→ Document extract:
Re: [PATCH V5 11/16] xfs: Introduce macros to represent new maximum extent counts for data/attr forks

[Date Prev][Date Next][Thread Prev][Thread Next][Date Index][Thread Index]

 



On Fri, Jan 21, 2022 at 10:48:52AM +0530, Chandan Babu R wrote:
> This commit defines new macros to represent maximum extent counts allowed by
> filesystems which have support for large per-inode extent counters.
> 
> Signed-off-by: Chandan Babu R <chandan.babu@xxxxxxxxxx>
> ---
>  fs/xfs/libxfs/xfs_bmap.c       |  8 +++-----
>  fs/xfs/libxfs/xfs_bmap_btree.c |  2 +-
>  fs/xfs/libxfs/xfs_format.h     | 20 ++++++++++++++++----
>  fs/xfs/libxfs/xfs_inode_buf.c  |  3 ++-
>  fs/xfs/libxfs/xfs_inode_fork.c |  2 +-
>  fs/xfs/libxfs/xfs_inode_fork.h | 19 +++++++++++++++----
>  6 files changed, 38 insertions(+), 16 deletions(-)
> 
> diff --git a/fs/xfs/libxfs/xfs_bmap.c b/fs/xfs/libxfs/xfs_bmap.c
> index 1948af000c97..384532aac60a 100644
> --- a/fs/xfs/libxfs/xfs_bmap.c
> +++ b/fs/xfs/libxfs/xfs_bmap.c
> @@ -61,10 +61,8 @@ xfs_bmap_compute_maxlevels(
>  	int		sz;		/* root block size */
>  
>  	/*
> -	 * The maximum number of extents in a file, hence the maximum number of
> -	 * leaf entries, is controlled by the size of the on-disk extent count,
> -	 * either a signed 32-bit number for the data fork, or a signed 16-bit
> -	 * number for the attr fork.
> +	 * The maximum number of extents in a fork, hence the maximum number of
> +	 * leaf entries, is controlled by the size of the on-disk extent count.
>  	 *
>  	 * Note that we can no longer assume that if we are in ATTR1 that the
>  	 * fork offset of all the inodes will be
> @@ -74,7 +72,7 @@ xfs_bmap_compute_maxlevels(
>  	 * ATTR2 we have to assume the worst case scenario of a minimum size
>  	 * available.
>  	 */
> -	maxleafents = xfs_iext_max_nextents(whichfork);
> +	maxleafents = xfs_iext_max_nextents(xfs_has_nrext64(mp), whichfork);
>  	if (whichfork == XFS_DATA_FORK)

→ Given task 1:
Answer these questions about the patch message:
(a) How many files does the patch change, and how many insertions does it report?
(b) In the removed comment, what kind of number is the on-disk extent count for the attr fork?
(c) What call replaces `xfs_iext_max_nextents(whichfork)` in the new code?
The patch message above has no connection to the rows that follow.

→ Stored records:
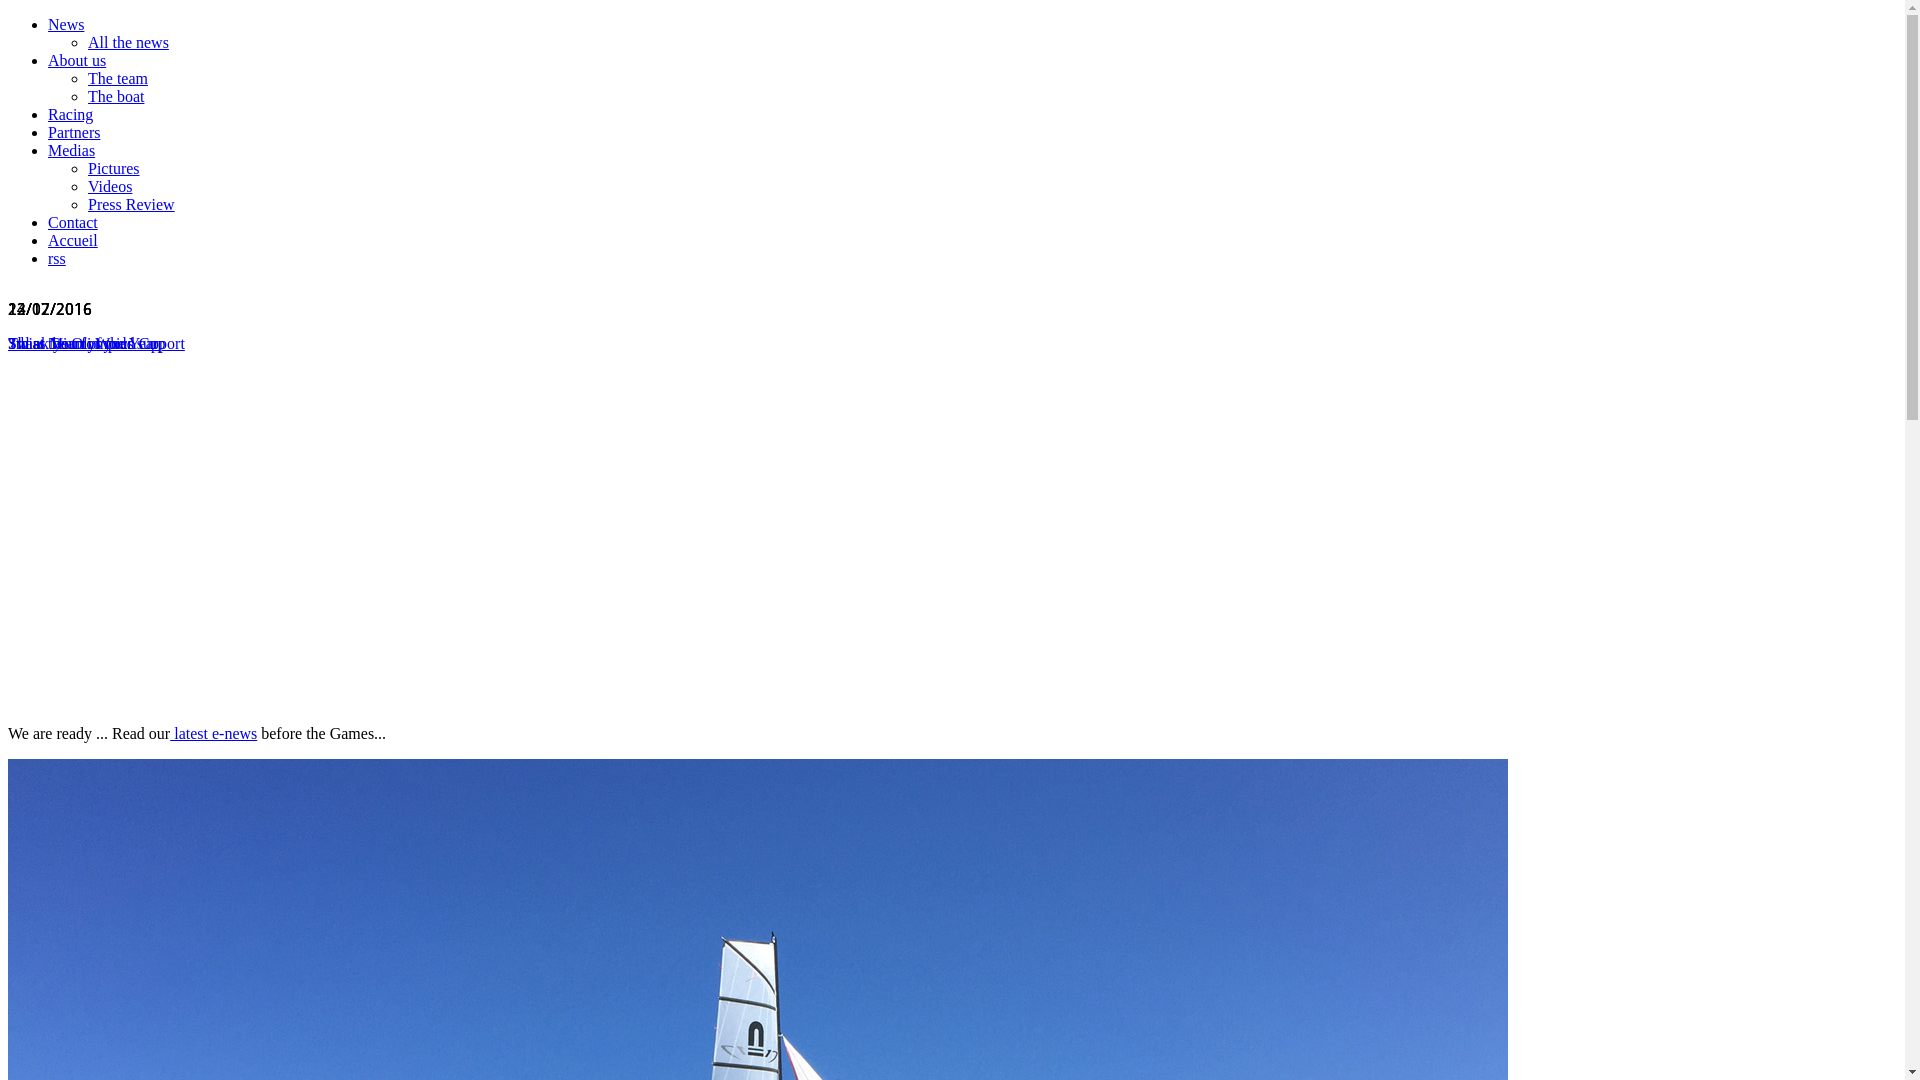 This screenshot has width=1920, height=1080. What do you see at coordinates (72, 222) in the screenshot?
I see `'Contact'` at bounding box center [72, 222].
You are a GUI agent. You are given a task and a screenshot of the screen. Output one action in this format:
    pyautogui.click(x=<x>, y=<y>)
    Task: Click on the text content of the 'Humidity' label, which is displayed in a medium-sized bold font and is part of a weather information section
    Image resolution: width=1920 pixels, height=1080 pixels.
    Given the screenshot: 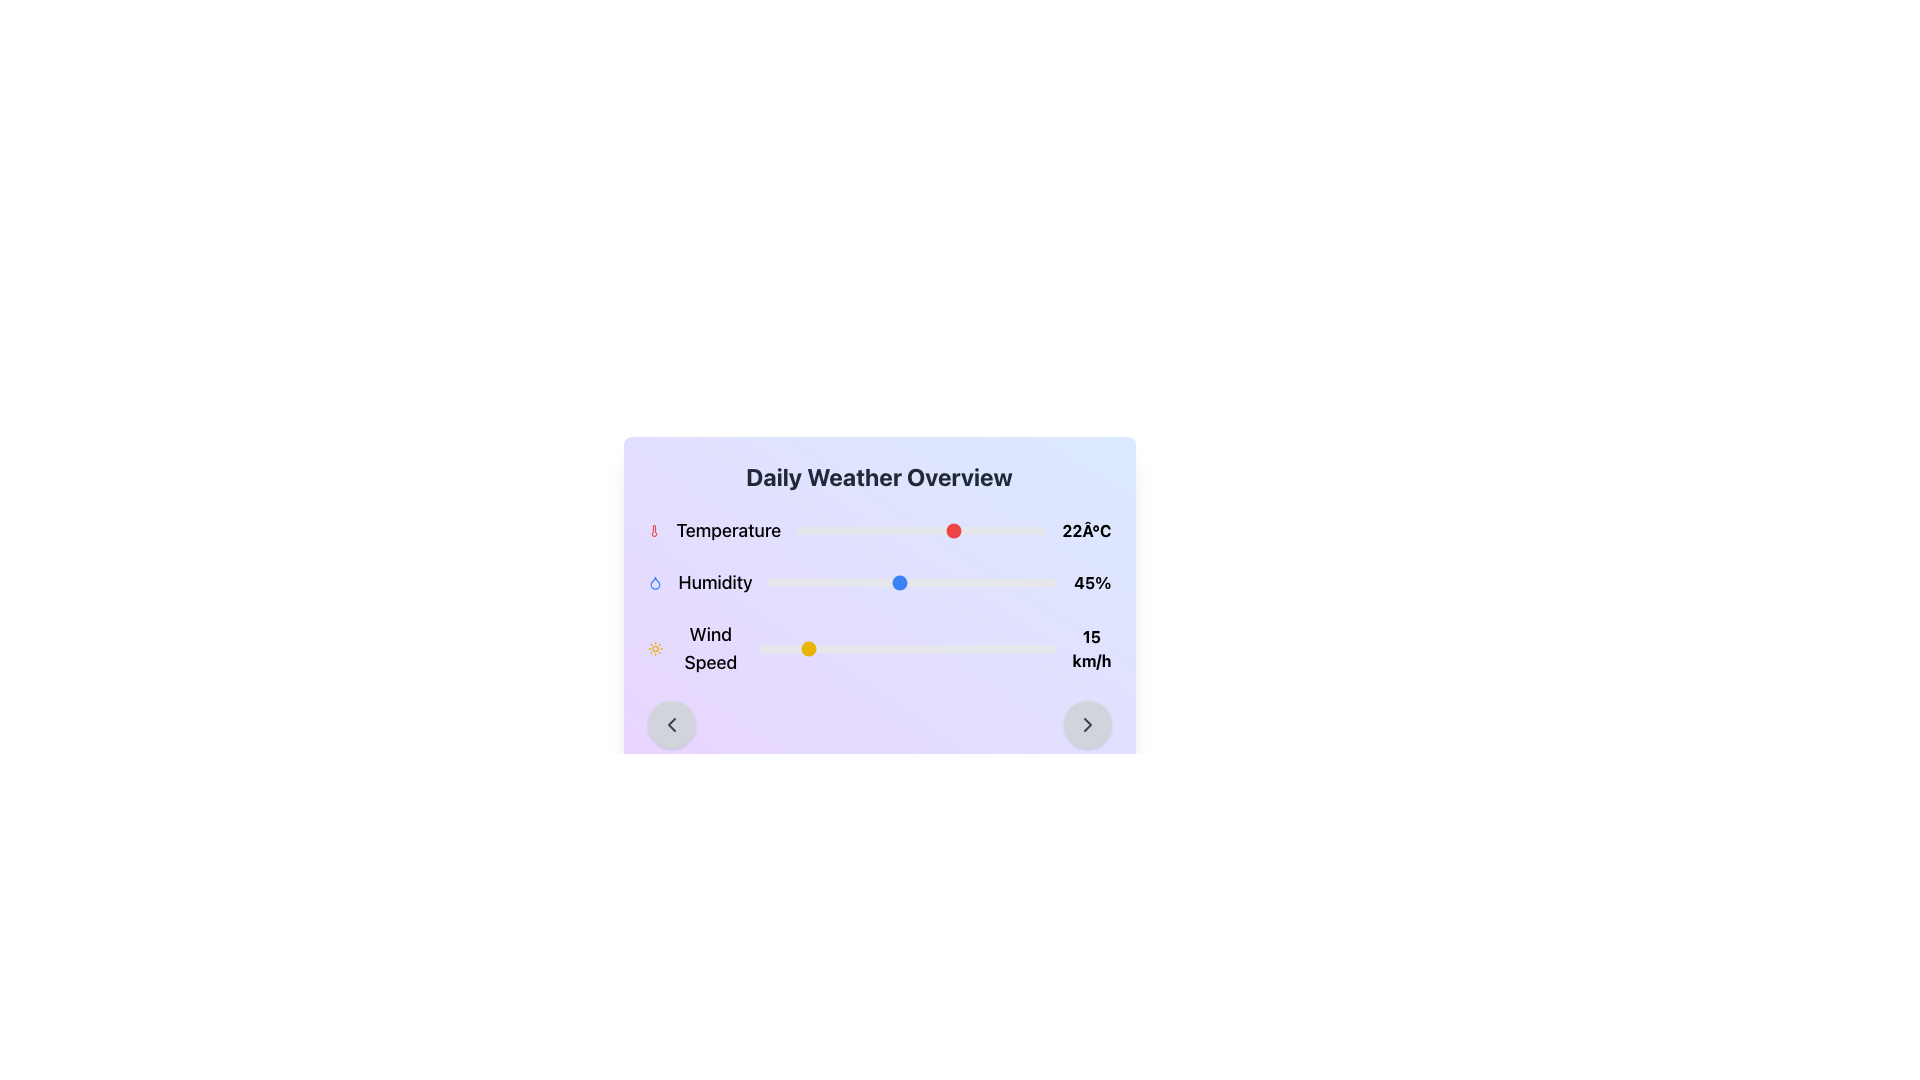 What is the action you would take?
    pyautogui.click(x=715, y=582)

...

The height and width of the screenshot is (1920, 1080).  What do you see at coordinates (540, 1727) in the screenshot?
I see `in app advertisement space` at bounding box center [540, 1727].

* * *

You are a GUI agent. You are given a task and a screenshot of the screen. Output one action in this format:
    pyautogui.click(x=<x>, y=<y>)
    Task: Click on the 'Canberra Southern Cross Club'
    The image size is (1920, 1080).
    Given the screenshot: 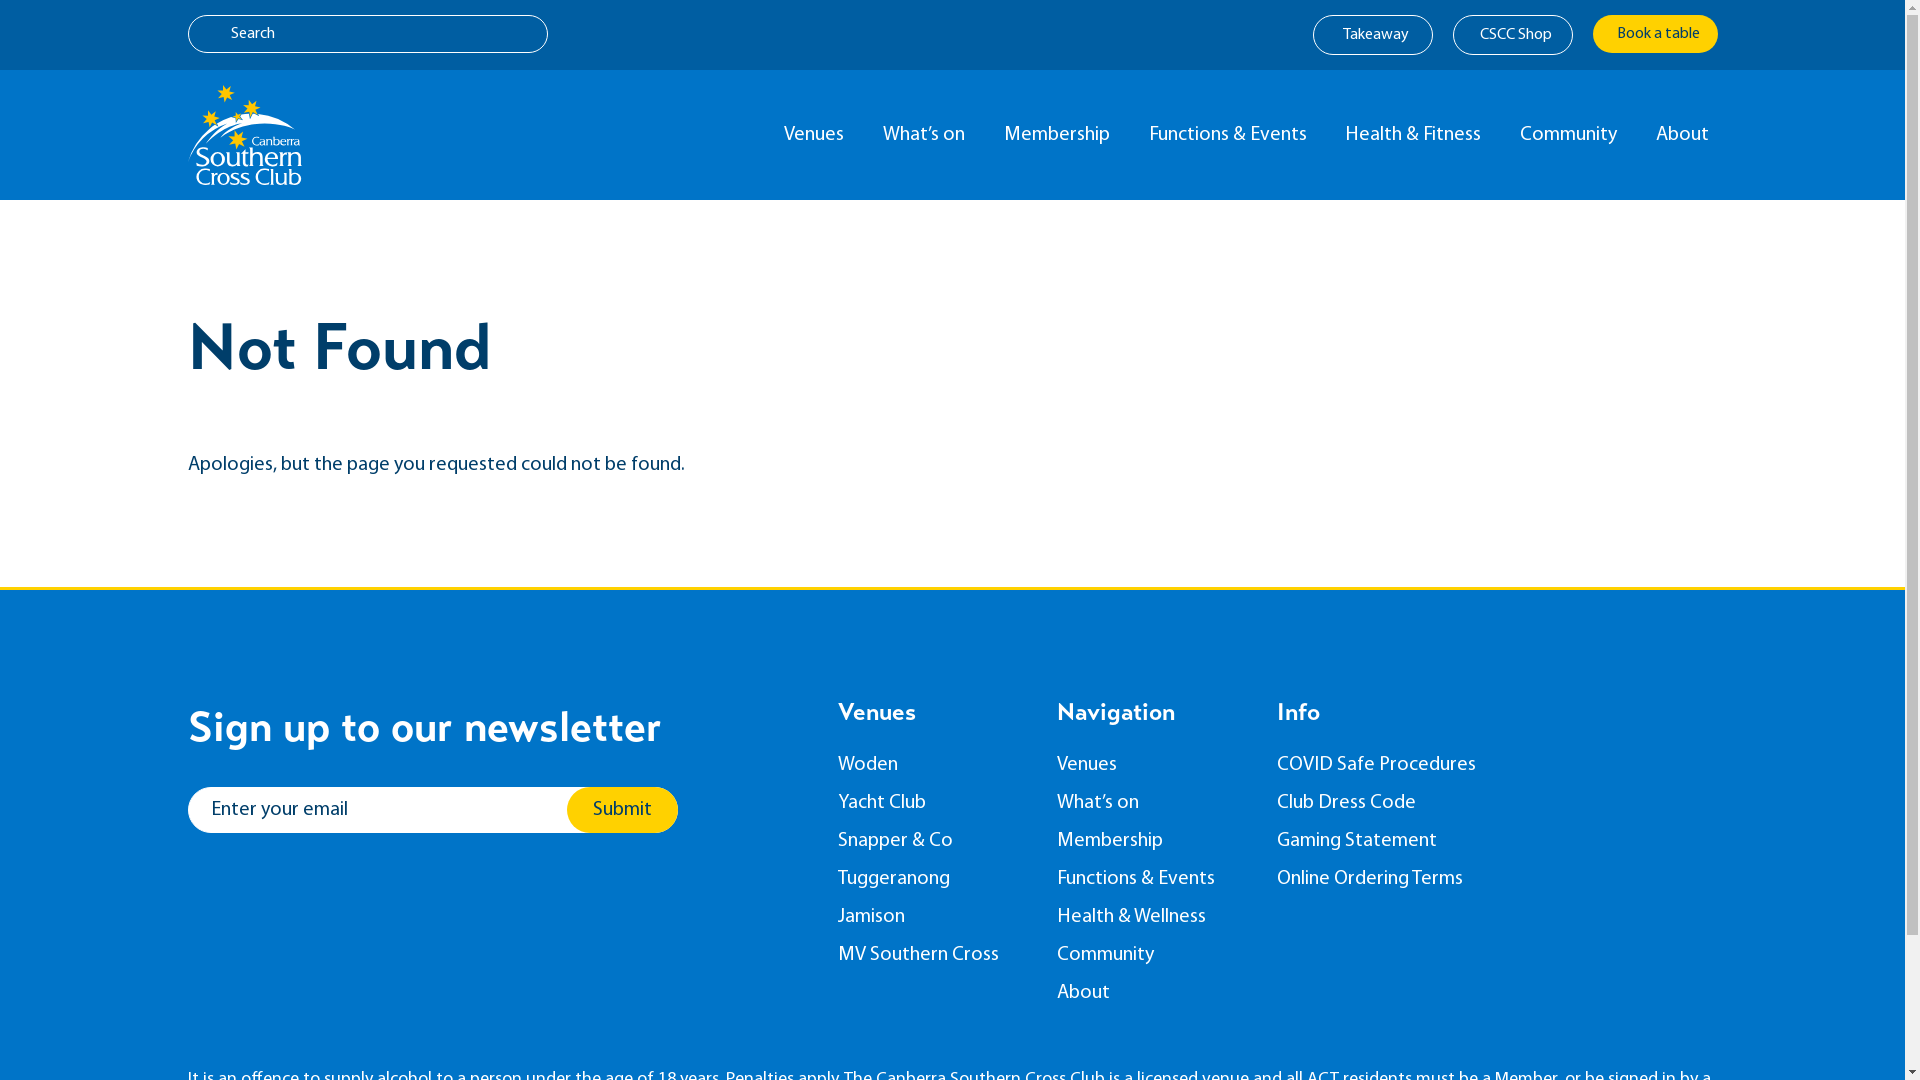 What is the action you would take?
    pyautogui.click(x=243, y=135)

→ Given task 2: Can you lay out the rows as a Markdown table with the columns Number and Row line, starting with the line that contains "The height and" and going on through the line that contains "center [540, 1727].", leaving out blank lines?

→ Complete output 1:
(a) It changes 6 files, with 38 insertions.
(b) A signed 16-bit number.
(c) `xfs_iext_max_nextents(xfs_has_nrext64(mp), whichfork)`

→ Complete output 2:
| Number | Row line |
|---|---|
| 1 | The height and width of the screenshot is (1920, 1080).  What do you see at coordinates (540, 1727) in the screenshot? |
| 2 | I see `in app advertisement space` at bounding box center [540, 1727]. |